**What is required**
In the following listing, find the lines containing "checklist" and report them.

**Data listing**
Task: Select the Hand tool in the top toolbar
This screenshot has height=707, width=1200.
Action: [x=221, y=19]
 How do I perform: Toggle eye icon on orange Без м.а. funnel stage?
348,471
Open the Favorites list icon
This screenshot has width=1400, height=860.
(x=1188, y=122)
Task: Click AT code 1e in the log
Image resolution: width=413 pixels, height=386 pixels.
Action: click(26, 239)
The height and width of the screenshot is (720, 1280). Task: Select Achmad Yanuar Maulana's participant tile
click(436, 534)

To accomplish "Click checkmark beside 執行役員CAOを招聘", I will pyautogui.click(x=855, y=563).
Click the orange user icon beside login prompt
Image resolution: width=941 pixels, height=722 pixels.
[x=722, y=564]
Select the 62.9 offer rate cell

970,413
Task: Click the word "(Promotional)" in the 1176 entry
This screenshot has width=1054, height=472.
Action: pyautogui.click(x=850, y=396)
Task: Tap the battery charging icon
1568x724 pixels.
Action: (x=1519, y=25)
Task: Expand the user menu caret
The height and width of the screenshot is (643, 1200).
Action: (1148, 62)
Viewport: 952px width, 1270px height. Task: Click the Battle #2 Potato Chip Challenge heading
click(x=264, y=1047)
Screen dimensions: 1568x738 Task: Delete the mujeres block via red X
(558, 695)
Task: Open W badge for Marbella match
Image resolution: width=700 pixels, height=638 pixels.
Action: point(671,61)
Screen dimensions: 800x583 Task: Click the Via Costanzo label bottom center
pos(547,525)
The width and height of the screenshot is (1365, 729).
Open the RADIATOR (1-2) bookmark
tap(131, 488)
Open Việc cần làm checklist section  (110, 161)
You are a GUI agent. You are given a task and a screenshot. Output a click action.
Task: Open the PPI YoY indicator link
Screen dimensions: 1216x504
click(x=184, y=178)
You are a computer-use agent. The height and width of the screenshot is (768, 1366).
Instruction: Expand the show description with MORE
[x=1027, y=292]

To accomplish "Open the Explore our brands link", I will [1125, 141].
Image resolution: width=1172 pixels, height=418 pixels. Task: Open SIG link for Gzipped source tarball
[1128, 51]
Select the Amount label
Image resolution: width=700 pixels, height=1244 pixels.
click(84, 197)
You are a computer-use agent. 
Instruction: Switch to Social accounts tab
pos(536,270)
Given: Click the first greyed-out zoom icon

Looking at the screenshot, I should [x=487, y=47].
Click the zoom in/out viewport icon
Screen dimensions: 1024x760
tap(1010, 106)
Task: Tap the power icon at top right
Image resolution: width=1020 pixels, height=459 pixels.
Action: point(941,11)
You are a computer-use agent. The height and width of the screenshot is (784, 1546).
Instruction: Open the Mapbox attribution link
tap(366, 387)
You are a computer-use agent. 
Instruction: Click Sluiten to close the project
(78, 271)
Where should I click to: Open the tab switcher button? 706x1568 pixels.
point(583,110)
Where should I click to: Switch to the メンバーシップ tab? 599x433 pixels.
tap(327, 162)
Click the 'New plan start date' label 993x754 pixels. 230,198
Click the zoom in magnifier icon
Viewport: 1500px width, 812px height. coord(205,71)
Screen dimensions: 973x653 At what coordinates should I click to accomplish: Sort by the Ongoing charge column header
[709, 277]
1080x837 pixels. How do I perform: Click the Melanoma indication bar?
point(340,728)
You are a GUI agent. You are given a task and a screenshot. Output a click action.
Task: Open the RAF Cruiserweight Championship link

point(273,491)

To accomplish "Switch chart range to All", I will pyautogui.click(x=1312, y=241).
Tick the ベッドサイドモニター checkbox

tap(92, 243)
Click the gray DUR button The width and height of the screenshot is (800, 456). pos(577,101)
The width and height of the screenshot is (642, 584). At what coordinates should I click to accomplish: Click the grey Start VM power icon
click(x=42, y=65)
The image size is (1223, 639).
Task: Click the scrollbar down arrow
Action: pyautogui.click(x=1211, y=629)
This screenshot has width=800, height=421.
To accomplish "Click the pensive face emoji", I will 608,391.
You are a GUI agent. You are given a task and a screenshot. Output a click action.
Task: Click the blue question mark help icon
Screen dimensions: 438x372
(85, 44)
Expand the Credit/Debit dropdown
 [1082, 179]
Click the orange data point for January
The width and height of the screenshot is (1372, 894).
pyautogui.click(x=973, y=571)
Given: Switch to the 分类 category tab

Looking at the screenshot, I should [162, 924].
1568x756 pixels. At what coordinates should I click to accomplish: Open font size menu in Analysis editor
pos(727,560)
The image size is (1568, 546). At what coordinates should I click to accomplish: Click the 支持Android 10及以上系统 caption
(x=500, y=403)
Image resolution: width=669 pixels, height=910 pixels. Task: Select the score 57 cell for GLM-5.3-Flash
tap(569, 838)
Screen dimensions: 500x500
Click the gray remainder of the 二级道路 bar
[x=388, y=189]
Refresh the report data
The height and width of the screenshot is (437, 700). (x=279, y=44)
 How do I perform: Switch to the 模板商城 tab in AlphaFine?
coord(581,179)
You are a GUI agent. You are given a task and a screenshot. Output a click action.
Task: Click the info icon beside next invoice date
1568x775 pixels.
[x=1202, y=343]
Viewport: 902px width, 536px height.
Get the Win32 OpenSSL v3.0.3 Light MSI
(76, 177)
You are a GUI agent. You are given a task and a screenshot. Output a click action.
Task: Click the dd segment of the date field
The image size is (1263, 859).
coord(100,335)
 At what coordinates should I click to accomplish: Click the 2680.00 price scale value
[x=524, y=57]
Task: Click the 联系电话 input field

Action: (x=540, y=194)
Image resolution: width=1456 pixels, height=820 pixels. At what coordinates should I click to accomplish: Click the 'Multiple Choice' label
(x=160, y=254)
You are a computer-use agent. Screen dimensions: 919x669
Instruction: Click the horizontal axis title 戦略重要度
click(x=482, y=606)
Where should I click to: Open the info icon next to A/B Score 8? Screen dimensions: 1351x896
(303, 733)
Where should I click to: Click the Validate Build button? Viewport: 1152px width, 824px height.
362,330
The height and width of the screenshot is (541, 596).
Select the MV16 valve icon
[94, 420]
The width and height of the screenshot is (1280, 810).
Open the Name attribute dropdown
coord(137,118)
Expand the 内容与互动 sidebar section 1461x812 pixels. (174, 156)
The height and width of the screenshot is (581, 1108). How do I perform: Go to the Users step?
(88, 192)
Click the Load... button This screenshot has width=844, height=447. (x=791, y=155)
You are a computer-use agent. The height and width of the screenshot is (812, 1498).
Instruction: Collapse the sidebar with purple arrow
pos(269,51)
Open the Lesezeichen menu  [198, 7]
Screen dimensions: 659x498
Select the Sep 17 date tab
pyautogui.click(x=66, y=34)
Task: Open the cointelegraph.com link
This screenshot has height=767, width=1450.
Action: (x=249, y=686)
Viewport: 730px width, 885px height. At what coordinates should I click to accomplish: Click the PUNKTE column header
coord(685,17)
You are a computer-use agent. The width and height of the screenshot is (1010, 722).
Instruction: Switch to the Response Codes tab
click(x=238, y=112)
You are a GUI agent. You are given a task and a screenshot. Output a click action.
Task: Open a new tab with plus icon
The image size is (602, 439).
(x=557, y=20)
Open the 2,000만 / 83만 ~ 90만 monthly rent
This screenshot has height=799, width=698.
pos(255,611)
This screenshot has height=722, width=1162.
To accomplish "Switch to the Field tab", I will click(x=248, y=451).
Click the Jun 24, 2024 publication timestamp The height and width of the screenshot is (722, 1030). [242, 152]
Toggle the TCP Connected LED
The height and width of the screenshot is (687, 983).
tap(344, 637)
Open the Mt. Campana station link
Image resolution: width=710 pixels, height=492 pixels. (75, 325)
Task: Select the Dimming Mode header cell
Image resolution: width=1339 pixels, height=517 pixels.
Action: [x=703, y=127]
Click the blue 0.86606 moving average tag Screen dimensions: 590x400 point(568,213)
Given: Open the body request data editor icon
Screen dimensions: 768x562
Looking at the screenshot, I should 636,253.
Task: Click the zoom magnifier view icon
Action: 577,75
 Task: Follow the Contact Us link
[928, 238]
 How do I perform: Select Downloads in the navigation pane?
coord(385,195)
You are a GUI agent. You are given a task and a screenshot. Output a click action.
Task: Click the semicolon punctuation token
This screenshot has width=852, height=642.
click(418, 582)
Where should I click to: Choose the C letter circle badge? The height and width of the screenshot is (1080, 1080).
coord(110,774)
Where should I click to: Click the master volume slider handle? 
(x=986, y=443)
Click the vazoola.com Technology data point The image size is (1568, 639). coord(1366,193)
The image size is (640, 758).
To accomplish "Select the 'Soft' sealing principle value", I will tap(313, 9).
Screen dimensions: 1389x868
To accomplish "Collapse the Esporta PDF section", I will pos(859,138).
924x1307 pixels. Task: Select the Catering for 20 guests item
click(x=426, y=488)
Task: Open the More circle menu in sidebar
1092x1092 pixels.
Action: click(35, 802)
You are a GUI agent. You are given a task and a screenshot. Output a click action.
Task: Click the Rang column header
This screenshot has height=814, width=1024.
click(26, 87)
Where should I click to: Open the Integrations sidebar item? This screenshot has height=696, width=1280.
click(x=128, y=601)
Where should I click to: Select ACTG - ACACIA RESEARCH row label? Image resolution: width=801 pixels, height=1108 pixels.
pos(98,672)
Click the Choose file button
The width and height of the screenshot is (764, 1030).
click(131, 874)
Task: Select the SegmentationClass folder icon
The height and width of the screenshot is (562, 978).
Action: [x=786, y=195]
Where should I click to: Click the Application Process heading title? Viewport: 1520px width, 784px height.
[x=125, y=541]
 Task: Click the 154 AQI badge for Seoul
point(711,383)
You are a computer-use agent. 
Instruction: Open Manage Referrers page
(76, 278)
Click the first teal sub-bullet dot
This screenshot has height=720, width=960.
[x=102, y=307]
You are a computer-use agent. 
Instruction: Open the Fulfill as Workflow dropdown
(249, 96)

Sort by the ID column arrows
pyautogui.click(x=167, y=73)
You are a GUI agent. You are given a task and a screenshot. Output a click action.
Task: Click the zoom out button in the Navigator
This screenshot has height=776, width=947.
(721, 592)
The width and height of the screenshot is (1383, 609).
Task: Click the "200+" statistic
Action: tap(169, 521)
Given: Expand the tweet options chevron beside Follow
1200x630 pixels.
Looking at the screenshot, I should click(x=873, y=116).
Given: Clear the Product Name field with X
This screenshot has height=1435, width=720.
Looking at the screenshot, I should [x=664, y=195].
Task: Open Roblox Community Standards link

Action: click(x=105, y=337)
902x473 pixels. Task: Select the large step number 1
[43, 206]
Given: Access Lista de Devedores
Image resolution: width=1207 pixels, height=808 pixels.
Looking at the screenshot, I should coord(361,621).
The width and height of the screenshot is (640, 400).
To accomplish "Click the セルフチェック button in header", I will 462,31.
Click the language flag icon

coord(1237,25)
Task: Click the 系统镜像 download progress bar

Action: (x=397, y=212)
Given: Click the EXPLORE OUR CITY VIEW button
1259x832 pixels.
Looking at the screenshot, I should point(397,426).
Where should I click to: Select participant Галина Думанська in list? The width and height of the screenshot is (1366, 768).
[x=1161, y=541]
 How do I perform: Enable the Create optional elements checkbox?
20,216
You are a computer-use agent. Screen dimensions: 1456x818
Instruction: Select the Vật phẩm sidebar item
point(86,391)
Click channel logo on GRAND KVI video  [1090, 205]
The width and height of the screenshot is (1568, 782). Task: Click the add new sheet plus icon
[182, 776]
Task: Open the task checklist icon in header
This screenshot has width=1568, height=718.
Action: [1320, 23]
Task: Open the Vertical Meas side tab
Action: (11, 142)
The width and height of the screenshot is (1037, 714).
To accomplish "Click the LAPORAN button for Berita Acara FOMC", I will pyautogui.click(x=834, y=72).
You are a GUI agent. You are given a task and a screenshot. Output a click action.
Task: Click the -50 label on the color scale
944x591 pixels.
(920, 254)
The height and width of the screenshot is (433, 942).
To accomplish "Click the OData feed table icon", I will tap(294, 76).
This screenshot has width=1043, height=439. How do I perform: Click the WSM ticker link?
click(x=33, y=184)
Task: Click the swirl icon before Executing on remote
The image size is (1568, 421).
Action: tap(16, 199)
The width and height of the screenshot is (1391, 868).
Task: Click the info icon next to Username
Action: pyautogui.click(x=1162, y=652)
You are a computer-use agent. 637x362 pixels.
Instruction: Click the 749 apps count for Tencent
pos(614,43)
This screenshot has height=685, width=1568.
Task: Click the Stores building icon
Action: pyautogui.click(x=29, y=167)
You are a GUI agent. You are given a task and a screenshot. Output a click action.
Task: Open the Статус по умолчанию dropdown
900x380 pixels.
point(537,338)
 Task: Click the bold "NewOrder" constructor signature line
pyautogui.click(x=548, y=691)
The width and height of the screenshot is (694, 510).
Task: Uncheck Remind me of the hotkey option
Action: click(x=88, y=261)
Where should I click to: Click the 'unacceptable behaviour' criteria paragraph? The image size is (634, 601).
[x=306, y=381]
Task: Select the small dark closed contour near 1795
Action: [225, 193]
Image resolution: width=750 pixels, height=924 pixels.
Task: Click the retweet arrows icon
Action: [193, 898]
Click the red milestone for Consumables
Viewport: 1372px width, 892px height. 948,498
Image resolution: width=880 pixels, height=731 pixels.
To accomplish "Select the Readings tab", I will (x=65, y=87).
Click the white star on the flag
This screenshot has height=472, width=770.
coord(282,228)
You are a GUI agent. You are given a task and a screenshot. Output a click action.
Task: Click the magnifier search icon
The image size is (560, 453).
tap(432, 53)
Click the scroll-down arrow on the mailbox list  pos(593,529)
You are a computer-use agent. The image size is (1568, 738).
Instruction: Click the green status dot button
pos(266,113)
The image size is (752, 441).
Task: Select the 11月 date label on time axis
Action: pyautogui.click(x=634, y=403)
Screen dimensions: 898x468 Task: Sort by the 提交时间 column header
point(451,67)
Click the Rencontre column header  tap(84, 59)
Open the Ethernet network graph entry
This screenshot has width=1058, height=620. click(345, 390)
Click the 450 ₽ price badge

**Reply to the task**
Open Việc cần làm checklist section  (110, 161)
Task: Open the task checklist icon in header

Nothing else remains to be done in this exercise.